### Try it
In the data below, find each line carrying the string "tree" and copy it out.

---

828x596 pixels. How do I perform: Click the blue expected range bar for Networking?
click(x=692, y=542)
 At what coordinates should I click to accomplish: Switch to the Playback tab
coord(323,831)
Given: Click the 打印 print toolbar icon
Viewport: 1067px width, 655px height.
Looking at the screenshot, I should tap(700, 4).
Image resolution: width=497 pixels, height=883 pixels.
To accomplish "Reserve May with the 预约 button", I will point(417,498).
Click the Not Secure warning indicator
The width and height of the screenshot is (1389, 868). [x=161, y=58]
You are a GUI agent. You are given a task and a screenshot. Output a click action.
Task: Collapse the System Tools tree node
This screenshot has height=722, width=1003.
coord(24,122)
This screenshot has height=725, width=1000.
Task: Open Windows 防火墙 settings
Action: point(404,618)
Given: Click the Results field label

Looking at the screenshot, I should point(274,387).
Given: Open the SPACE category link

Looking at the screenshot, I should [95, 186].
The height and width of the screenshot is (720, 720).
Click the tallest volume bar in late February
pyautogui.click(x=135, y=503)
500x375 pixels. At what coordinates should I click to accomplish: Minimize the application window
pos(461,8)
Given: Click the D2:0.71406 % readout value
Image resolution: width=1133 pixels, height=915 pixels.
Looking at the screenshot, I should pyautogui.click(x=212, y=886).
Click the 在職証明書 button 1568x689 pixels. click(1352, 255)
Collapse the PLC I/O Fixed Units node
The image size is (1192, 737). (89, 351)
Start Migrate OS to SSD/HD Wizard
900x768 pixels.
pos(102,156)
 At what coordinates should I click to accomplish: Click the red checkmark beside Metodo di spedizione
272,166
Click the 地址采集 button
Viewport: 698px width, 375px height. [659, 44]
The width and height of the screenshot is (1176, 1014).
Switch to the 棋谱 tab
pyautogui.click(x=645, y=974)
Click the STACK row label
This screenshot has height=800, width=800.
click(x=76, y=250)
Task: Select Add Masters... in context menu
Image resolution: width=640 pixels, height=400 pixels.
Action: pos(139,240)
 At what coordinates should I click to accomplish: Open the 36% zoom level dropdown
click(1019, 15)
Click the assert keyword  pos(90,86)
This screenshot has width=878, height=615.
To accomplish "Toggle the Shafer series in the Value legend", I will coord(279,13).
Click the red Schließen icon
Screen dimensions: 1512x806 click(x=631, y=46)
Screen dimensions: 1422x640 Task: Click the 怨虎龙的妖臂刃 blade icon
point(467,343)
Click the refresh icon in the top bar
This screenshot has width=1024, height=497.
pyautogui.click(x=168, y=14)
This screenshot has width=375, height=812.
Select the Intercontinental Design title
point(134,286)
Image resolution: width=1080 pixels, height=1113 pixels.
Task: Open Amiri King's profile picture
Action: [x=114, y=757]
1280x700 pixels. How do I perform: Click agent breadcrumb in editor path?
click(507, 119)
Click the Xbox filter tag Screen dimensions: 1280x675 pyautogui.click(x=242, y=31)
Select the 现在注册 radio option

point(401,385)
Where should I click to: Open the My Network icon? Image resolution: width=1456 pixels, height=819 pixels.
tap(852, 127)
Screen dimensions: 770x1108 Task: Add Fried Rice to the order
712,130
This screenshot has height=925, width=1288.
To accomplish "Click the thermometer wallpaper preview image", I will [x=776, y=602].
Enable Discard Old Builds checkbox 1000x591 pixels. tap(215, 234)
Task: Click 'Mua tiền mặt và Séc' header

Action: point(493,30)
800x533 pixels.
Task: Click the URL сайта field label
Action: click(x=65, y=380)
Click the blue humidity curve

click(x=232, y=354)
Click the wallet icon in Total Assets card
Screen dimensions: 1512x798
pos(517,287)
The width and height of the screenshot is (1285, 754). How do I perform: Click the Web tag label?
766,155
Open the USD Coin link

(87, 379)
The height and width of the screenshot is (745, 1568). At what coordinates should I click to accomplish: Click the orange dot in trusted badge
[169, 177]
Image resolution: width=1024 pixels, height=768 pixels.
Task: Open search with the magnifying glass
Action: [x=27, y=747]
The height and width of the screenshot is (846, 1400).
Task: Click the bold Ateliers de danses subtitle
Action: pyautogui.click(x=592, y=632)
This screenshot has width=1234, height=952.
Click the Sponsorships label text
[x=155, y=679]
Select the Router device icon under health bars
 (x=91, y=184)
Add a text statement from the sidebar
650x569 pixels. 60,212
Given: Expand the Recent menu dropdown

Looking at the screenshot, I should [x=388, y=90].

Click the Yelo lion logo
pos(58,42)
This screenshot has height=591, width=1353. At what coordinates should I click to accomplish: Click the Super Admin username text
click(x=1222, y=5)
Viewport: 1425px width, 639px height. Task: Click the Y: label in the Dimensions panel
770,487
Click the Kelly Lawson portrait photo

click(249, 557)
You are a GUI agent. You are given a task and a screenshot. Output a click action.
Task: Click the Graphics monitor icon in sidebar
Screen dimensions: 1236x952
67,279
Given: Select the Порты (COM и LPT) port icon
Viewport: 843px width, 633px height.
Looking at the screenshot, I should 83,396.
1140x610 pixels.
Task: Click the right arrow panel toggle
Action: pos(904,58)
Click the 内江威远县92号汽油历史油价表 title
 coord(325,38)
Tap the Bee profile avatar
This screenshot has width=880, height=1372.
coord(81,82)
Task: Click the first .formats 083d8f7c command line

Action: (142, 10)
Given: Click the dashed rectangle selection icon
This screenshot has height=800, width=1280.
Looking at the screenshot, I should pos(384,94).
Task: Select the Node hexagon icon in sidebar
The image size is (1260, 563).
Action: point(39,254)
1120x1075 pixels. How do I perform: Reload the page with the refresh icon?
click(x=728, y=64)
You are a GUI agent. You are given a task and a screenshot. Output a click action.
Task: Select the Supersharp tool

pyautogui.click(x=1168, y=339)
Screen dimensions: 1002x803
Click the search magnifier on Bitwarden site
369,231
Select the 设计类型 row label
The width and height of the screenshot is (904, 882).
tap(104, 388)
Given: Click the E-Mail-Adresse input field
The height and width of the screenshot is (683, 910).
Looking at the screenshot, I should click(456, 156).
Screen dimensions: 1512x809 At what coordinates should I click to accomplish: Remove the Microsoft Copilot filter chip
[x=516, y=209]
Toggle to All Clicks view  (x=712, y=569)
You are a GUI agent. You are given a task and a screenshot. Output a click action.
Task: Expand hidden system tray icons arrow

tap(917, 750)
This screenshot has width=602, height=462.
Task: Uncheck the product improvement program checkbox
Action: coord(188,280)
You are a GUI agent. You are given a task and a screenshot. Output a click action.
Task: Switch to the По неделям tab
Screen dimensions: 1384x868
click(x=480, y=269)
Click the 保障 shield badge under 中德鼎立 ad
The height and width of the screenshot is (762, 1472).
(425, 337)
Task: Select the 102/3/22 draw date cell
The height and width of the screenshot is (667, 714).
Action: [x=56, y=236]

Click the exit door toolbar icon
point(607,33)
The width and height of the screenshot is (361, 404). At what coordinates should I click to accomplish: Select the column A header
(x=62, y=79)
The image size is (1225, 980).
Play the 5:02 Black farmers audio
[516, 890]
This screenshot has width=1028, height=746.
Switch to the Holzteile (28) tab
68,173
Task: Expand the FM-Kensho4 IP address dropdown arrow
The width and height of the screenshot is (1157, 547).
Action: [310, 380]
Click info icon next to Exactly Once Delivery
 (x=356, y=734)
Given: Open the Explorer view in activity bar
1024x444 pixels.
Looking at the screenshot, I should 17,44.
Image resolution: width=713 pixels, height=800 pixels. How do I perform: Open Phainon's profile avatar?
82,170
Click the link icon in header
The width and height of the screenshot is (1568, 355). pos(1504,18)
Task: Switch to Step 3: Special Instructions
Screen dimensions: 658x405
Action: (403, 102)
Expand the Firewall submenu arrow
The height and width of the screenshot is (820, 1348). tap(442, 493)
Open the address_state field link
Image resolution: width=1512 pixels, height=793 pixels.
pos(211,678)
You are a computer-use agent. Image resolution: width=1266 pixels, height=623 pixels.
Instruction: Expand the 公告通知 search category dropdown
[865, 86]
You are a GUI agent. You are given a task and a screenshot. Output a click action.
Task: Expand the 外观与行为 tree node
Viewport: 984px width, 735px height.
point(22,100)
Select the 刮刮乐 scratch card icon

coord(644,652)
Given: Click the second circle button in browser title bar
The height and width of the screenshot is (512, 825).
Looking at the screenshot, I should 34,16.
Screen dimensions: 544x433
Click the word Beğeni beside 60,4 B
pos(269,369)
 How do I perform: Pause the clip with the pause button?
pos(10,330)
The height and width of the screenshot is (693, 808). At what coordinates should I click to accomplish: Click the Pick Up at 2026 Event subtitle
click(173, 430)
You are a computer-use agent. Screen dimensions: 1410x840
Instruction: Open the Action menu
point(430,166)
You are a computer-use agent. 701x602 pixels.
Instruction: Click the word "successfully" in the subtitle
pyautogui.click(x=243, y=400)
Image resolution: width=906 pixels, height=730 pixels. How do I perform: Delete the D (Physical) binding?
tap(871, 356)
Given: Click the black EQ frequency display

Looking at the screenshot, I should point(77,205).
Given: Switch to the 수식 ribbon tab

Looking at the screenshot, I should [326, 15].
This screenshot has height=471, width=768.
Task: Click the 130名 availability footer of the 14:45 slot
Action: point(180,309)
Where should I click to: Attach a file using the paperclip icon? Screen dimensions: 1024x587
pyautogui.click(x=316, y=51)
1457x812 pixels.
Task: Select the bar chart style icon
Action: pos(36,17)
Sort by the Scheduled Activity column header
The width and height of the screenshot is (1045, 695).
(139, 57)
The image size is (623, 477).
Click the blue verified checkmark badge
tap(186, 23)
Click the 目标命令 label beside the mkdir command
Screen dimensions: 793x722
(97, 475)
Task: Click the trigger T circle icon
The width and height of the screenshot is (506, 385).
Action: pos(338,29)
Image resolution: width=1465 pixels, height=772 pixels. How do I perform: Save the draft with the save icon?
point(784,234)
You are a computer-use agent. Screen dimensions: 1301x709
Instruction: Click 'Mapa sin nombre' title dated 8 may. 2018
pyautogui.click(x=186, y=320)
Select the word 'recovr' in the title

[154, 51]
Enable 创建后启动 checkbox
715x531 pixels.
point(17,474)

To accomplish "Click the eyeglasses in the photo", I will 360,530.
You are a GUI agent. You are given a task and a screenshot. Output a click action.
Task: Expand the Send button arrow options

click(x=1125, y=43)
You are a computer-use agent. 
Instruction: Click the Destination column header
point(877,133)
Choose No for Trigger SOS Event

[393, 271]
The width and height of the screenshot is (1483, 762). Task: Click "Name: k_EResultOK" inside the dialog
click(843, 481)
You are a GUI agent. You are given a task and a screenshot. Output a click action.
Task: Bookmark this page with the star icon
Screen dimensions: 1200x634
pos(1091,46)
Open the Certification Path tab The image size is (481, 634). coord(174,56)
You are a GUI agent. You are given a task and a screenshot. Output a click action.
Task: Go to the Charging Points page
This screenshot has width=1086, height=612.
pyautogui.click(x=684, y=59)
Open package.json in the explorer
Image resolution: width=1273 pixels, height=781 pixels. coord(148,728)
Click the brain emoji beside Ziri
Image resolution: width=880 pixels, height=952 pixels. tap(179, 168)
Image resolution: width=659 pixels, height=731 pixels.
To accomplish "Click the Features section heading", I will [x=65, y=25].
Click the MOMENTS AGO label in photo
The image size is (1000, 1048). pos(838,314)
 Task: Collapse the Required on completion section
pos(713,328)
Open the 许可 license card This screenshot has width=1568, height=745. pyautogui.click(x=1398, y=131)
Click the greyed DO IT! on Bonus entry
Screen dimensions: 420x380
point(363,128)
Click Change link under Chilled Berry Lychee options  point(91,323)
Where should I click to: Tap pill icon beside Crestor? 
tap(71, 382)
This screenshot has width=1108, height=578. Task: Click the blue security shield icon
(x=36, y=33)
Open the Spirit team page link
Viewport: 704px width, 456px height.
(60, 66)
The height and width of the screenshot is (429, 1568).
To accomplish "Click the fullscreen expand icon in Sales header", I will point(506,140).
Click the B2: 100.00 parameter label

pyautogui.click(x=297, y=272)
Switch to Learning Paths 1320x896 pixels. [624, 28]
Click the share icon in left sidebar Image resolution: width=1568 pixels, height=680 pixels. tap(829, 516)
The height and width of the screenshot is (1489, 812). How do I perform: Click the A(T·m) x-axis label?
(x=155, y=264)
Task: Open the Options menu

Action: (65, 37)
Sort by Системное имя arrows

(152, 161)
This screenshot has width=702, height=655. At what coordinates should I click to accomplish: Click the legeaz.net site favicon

---

### Response to the task
Task: Collapse the System Tools tree node
Task: Expand the 外观与行为 tree node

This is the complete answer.